По удивленному: «Вот как?», по потемневшему лицу Паникратова Роднев понял все, что не было досказано.

— Знаю, представь себе, знаю, что в Лобовище в войну на всю деревню было только пять стариков; знаю, что иногда женщинам приходилось пахать свои усадьбы на коровах; знаю, что не от доброй жизни Данила Грубов в своей МТС собрал из отбросов забытый, полуразрушенный «интер» и пустил на поля. Я не был здесь, но я знаю, Федор…

— Ладно, — прервал его Паникратов, — ближе к делу. Чем ты недоволен?

— Сейчас дойдем до дела. Знаю я, Федор Алексеевич, что какого-нибудь Касьяна Огаркова пришлось выбрать председателем. Знаю, лучшие ушли на фронт. Знаю, что такие Касьяны самостоятельно, без няньки, не могли руководить колхозом. И этими няньками стали уполномоченные райкома. Знаю, Федор Алексеевич, что лекторы-пропагандисты, инструкторы, завотделами — все, вплоть до первого секретаря, превратились в уполномоченных. Требуй, приказывай, подменяй какого-нибудь Касьяна Огаркова, все разрешается, только сделай! Достань хлеб для фронта! В те годы нельзя было действовать иначе.

Паникратов, щурясь от дыма папиросы, слушал Роднева.

— Так что ж. Согласен, знаешь… А дальше что?

— А ты не догадываешься, откуда я все это знаю? Нет? Знаю потому, что наш райком как в военные годы работал, так и теперь работает. Стиль работы райкома по сути не изменился.
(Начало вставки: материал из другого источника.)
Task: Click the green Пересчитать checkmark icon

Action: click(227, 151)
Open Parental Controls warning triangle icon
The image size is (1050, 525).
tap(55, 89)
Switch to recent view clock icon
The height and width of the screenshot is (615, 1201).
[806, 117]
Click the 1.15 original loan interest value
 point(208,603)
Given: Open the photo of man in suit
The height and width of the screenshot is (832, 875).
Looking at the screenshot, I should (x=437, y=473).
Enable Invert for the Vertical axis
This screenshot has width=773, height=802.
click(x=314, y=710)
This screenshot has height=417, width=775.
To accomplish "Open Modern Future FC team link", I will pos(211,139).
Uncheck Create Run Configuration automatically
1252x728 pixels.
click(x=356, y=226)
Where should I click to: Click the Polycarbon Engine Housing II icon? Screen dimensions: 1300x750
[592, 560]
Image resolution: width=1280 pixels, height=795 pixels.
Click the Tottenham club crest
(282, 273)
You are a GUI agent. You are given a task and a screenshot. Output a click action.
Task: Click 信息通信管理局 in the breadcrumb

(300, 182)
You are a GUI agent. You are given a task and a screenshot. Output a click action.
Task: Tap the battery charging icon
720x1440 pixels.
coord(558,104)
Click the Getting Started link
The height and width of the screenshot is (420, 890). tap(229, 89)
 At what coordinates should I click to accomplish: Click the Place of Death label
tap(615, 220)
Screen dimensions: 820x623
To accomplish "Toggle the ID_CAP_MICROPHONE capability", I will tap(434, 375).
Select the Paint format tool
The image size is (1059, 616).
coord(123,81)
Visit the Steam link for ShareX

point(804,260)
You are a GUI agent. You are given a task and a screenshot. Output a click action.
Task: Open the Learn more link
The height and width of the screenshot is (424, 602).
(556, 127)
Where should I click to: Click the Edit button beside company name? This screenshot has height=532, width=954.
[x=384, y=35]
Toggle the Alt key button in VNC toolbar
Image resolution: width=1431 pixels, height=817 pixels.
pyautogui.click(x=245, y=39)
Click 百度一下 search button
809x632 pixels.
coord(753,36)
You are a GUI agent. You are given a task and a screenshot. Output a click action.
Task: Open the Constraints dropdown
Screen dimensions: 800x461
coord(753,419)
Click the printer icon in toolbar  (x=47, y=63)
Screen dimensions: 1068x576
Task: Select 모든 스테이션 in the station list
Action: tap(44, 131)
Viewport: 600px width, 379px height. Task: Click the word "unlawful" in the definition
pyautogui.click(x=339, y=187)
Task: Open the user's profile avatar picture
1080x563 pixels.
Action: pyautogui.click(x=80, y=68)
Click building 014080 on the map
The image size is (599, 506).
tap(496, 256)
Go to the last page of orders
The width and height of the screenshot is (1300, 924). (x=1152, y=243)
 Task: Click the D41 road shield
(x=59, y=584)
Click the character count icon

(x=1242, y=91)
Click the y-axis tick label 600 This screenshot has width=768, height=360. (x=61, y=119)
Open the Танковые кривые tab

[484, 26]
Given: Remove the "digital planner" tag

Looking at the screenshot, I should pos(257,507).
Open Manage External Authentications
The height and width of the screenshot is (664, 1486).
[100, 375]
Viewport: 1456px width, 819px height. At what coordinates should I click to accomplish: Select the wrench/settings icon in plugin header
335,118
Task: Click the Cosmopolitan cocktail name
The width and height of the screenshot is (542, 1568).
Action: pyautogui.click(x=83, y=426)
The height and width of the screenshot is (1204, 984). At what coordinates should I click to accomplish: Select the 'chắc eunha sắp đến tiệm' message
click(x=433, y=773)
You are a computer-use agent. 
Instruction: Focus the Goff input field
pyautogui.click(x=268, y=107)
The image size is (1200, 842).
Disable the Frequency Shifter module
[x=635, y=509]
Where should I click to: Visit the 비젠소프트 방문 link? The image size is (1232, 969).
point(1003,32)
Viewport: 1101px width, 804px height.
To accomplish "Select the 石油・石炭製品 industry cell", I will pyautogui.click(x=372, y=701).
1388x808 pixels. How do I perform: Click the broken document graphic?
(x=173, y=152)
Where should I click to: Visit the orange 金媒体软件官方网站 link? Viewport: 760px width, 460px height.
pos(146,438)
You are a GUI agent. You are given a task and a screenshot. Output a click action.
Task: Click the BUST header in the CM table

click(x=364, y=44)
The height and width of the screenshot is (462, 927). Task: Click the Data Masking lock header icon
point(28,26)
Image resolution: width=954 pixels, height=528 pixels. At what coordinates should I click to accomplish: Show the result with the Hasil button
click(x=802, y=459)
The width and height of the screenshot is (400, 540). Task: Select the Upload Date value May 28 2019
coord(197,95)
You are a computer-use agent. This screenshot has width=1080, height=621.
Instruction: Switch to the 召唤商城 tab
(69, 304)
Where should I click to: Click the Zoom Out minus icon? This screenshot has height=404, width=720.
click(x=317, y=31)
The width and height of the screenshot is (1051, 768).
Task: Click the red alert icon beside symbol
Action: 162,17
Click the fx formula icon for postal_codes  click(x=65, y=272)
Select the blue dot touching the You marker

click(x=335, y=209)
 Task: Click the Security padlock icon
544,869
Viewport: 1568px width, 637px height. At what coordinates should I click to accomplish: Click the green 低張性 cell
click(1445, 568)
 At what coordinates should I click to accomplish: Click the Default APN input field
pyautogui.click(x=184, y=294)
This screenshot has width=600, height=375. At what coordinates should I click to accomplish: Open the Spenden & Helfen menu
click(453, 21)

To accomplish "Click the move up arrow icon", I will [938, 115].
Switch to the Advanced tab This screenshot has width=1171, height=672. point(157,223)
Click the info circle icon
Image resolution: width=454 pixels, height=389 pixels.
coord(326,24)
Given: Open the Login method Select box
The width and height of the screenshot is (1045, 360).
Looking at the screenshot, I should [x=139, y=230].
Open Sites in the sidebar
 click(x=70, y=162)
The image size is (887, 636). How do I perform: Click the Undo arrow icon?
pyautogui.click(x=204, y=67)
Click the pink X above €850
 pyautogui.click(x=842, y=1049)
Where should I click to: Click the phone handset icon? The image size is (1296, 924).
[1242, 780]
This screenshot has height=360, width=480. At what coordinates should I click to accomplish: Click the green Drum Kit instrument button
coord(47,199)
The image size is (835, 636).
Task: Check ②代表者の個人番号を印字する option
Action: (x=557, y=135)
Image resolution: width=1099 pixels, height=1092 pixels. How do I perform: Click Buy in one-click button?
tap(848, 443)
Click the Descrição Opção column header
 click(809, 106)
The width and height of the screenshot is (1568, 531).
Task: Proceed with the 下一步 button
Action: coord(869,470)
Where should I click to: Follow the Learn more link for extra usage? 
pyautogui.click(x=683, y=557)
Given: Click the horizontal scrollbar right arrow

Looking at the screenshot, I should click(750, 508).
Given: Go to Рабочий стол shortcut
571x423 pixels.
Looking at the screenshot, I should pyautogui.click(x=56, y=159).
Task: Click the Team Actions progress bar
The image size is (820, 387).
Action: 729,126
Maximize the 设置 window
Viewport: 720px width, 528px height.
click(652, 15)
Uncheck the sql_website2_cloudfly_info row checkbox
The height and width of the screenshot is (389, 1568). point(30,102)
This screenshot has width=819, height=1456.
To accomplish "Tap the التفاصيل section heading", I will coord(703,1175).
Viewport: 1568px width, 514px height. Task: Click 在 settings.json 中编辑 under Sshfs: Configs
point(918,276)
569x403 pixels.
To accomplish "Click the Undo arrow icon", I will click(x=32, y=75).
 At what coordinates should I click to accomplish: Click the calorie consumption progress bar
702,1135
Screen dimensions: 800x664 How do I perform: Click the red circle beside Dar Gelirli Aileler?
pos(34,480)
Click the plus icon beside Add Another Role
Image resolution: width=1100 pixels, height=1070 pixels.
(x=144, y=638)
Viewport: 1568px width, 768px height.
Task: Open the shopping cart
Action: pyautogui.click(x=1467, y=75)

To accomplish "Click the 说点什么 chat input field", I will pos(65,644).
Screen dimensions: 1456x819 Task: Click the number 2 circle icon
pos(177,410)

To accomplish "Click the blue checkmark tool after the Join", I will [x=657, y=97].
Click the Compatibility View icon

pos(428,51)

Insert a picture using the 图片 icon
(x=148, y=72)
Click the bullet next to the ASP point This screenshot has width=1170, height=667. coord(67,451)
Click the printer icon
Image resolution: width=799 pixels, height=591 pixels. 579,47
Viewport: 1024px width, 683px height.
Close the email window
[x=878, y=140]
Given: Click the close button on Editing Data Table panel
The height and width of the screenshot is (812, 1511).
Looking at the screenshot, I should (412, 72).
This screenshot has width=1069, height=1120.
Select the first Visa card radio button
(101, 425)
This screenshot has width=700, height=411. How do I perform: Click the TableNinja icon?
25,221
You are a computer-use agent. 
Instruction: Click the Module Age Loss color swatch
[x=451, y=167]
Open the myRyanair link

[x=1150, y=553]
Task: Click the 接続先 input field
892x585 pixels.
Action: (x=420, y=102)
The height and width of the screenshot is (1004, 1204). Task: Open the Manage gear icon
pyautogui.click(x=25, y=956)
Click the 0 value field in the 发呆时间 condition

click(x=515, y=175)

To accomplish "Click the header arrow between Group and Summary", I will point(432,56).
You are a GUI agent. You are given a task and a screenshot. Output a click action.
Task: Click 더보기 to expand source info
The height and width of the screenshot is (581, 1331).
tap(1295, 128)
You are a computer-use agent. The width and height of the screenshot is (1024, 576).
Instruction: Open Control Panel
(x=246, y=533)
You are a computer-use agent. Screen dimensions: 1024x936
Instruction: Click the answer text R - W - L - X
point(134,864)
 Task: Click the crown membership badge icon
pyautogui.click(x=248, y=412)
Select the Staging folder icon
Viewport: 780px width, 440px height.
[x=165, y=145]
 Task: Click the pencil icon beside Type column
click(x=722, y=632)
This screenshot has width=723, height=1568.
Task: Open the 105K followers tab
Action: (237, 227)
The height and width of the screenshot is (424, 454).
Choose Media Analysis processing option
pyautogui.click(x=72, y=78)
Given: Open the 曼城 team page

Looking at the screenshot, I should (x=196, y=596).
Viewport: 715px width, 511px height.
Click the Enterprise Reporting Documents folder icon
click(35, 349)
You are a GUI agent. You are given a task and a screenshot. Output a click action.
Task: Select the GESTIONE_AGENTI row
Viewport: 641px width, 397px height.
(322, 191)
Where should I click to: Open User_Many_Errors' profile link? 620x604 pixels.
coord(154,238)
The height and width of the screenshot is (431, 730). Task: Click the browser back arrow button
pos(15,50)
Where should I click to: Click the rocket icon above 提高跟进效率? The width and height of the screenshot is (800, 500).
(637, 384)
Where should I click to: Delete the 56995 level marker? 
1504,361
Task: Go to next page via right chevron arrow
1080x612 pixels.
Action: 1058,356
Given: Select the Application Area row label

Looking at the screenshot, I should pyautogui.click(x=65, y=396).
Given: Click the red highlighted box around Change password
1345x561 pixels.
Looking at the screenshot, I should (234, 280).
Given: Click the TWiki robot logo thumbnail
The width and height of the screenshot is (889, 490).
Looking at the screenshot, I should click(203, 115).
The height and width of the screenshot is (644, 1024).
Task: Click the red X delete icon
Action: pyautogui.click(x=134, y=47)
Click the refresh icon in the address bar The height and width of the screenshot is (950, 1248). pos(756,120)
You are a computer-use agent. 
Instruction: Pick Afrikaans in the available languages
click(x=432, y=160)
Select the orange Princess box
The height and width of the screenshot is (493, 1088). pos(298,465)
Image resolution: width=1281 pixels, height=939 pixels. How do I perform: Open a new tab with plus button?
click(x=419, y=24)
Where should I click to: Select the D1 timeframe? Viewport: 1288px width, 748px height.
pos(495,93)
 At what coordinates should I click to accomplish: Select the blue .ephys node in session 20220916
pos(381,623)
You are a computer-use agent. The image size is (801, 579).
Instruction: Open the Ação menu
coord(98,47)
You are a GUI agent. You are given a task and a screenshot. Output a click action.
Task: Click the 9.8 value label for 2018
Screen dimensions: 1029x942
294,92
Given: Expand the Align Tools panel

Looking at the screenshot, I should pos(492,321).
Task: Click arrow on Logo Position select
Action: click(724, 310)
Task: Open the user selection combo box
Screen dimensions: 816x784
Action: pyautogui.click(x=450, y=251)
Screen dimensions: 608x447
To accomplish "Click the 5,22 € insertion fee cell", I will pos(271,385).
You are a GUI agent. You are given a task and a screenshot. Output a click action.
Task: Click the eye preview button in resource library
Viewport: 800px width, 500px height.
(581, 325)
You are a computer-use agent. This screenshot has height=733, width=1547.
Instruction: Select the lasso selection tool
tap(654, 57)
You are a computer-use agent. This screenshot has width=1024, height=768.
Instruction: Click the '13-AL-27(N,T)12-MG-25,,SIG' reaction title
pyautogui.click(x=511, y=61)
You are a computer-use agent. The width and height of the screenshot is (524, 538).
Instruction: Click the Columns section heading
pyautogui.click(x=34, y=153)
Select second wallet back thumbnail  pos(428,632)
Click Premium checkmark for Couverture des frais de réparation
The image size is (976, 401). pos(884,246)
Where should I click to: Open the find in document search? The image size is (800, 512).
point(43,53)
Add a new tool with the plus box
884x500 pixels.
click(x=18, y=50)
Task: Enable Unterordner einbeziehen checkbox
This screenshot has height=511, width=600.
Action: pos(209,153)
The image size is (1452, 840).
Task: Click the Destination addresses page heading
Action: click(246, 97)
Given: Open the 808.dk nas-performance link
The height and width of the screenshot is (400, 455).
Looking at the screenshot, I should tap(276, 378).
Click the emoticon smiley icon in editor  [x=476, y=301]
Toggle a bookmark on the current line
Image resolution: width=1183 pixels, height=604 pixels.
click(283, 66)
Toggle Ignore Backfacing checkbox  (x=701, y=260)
Попрежнему няньки-уполномоченные, попрежнему приказ да «нагоняй» — основной метод в руководстве колхозами! У Касьяна Огаркова прорыв в уборке, командировали Роднева — пусть ликвидирует. Надо специалиста. У нас все агрономы в «Заготзерно» да в райсельхозотделе сидят, накладные подписывают, издалека командуют. Пора заняться воспитанием кадров. Давно пора!

Паникратов бросил окурок, поднялся, с усмешкой передразнил:

— Воспитание, воспитание — красивые слова, на них-то мы все горазды.

— Красивые слова? А разве то, что сделали чапаевцы для разинцев, — красивые слова? Я, например, считаю — это и есть массовое воспитание. Ты — коммунист, я и Трубецкой — коммунисты, и все мы хотим одного: вытянуть наш район из отстающих. Вместо того чтобы пугать Трубецкого, давайте соберемся и поговорим вместе о том, как перестроить работу райкома.

— Соберемся, поговорим, перестроим, а видишь?.. — рука Паникратова протянулась к слезящемуся окну. — Почти тысяча неубранных гектаров мокнет. Поговорим!.. В такое время Трубецкой подрывает авторитет райкома…

Василий пожал плечами, повернулся, но тут же остановился.

— Помнишь, говорил об усталости народа? Не народ устал, а ты устал… Заработался. Вот в чем дело!

И не дожидаясь ответа, Роднев вышел.

В этот день Паникратов побывал в пяти колхозах. И всюду он видел одну и ту же картину. Рядом с полегшим на корню хлебом стоят осевшие на дожде суслоны!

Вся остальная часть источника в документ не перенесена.